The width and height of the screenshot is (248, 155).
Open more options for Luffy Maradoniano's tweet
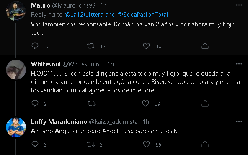[x=239, y=121]
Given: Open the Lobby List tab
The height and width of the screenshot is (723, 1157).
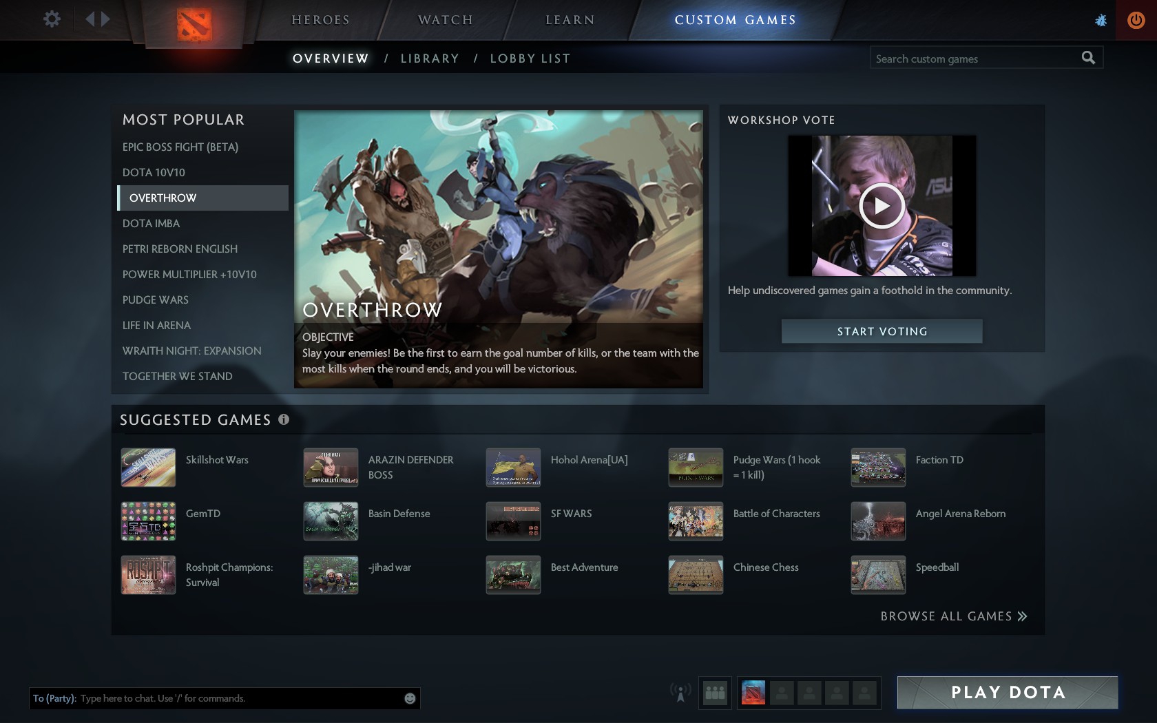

=-=-=

◆ **WORK ITEM**
From the first line to the last, repeat the records exactly. Leave out the pictures.

◆ **RESPONSE**
The width and height of the screenshot is (248, 155).
Open more options for Luffy Maradoniano's tweet
[x=239, y=121]
Given: Open the Lobby List tab
The height and width of the screenshot is (723, 1157).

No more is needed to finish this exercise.